■ Prompt: Could you copy exactly the lines from the one containing "Task: Switch to the Security tab" through the last line of the records below, leaving out any pictures?

——

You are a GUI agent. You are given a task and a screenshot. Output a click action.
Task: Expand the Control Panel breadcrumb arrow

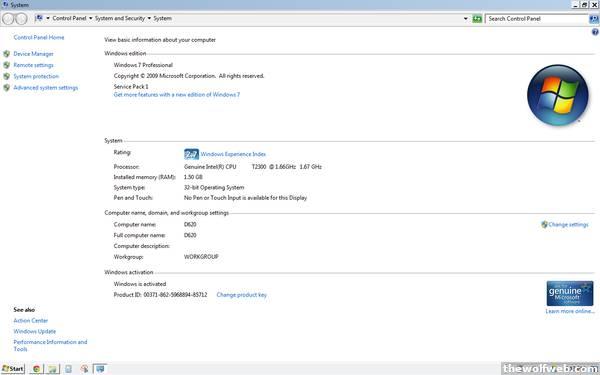91,18
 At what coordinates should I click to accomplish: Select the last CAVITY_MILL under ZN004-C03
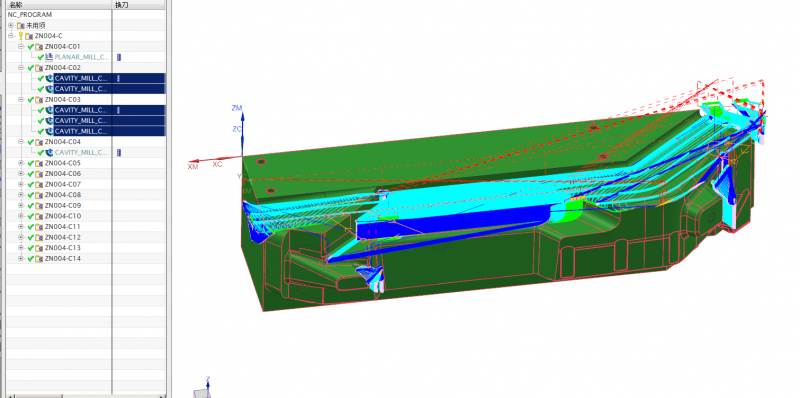tap(81, 131)
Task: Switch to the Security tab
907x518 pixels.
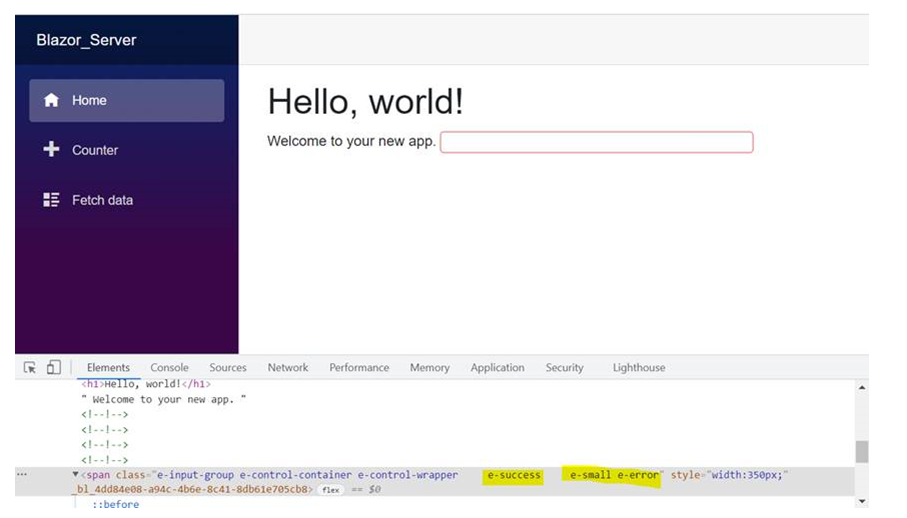Action: (x=564, y=368)
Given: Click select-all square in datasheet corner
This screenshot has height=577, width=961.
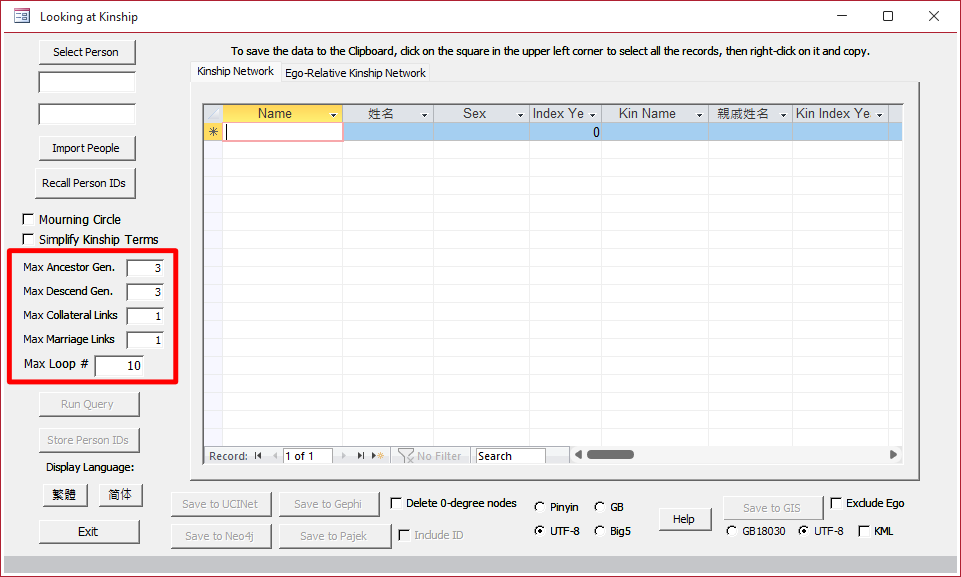Looking at the screenshot, I should tap(213, 114).
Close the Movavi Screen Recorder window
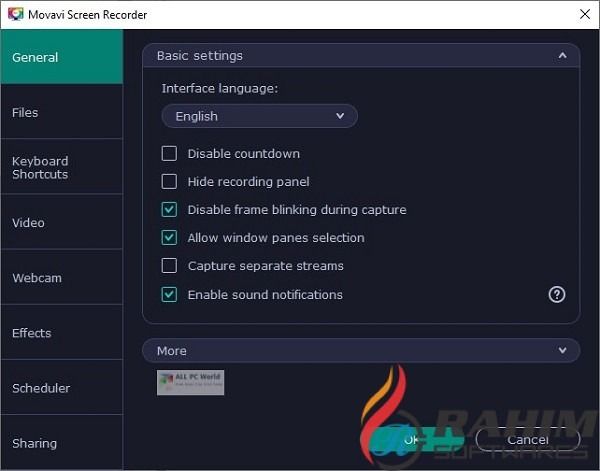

——

■ Worked solution:
Task: Switch to the Security tab
907x518 pixels.
Action: (x=564, y=368)
Given: Click select-all square in datasheet corner
This screenshot has height=577, width=961.
Looking at the screenshot, I should tap(213, 114).
Close the Movavi Screen Recorder window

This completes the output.